I should have raised my hand.
I was sure I had read it, as part of one of my "assigned readings" during eighth grade.
Within moments of this superb production unfolding, it all came back to me.
"A Separate Peace," adapted by Nancy Gilsenan and directed by Jonathan Berry is a simple, well-told hour and 10-minute production (no intermission), featuring ensemble member Alan Wilder with Will Allan, Chance Bone, Jake Cohen, Curtis M. Jackson, Damir Konjicija and Govind Kumar.
It's a short run, just until March 19 in Steppenwolf's Upstairs Theatre, 1650 N. Halsted St.
Like myself, I'm sure many audience members who raised their hands also had this story included in mandatory reading during middle school.
In fact, Steppenwolf knows the core audience for a production such as this, which is why weekday matinees (Tuesdays-Fridays) are reserved for school groups, with Saturday and Sunday performances available to the public.
Set at an all-boys boarding school in New England during World War II, "A Separate Peace" is a fascinating look into the dark side of adolescence.
These are the young men at the stages of their lives when hormones are racing and everything is a competition.
It's also the time when it becomes painfully clear in this world, the strong survive and the weak are left behind.
The complex bonds of friendship between shy, studious Gene, played with heart and soul in a riveting performance by Jake Cohen and his athletic, daredevil roommate Finny, the ambitious and energetic Damir Konjicija, are tested with shocking consequences.
Based on this best-selling novel, "A Separate Peace" is a quintessential American classic about trust and betrayal, war and peace.
My congrats to the Steppenwolf design team including, Chelsea Warren for an imaginative and workable set, with its ever-present looming campus tree limb as a focal point.

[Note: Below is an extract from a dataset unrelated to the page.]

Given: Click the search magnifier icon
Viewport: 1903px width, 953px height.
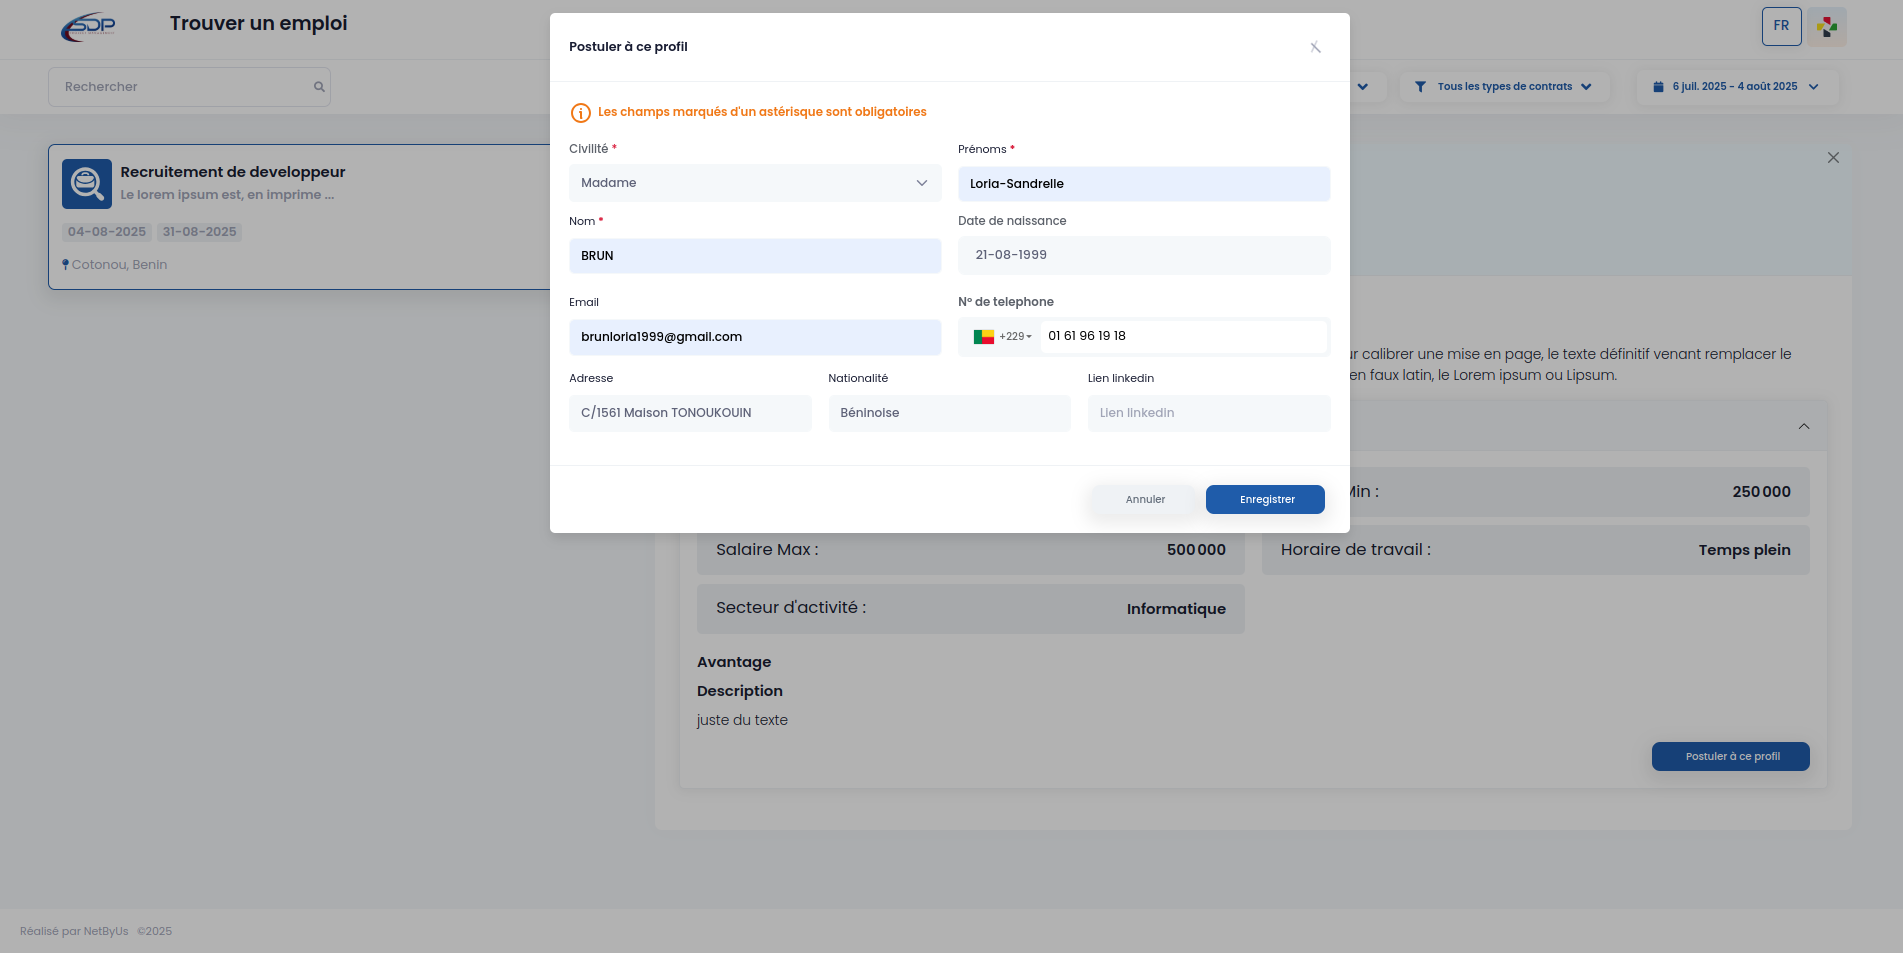Looking at the screenshot, I should point(319,87).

Alison Siple has stylized ideal costumes for the tone and time period and Heather Gilbert's lighting and use of shadows is spine-tingling.
All of the performances from the young actors were page-by-page perfect.

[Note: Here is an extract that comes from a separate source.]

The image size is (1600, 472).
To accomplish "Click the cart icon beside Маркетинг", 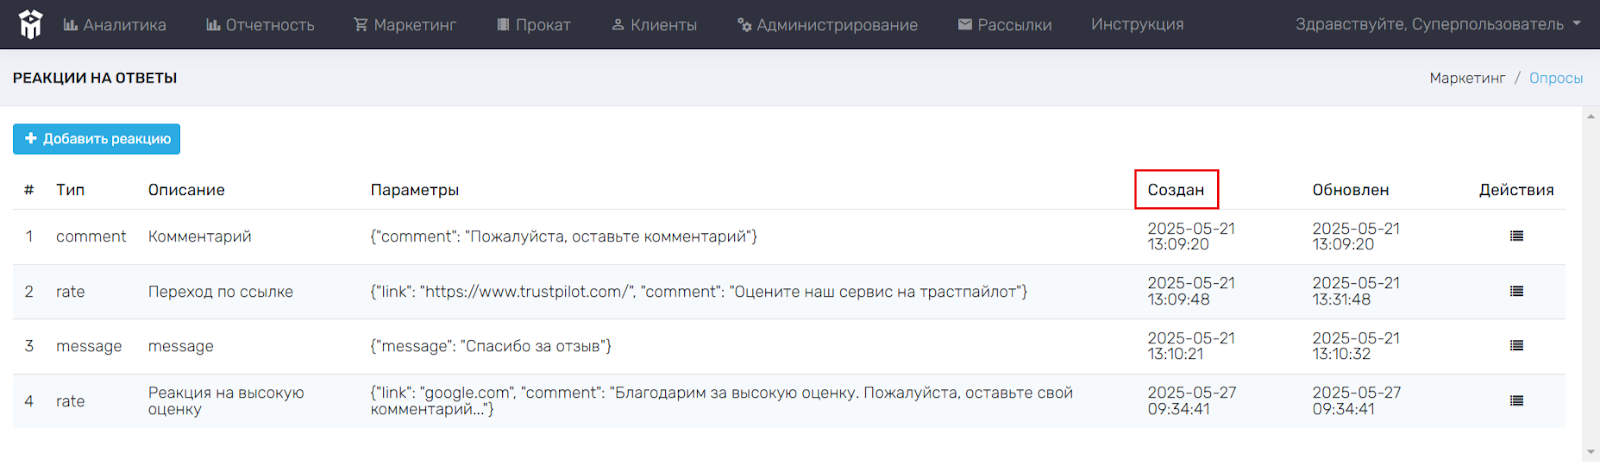I will coord(361,24).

However, the casting of actor Konjicija as school jock Finny, though workable, was a bit of a stretch, since he didn't seem athletic in build.
The always sturdy Alan Wilder, a Steppenwolf ensemble member, also gets a brief turn in this production playing a faculty member at the school.
Will Allan plays the high-strung student Leper, delivering a powerful scene late in the production, while Chance Bone is a perfect choice for the role of Brinker, a young man destined to be a future politician.
Better than all the rest is Jake Cohen's portrayal of Gene. The acting is real and reaches in every degree to make the necessary connection with the audience. This is a young man emotionally torn and the production is proof there's a thin line between love and hate.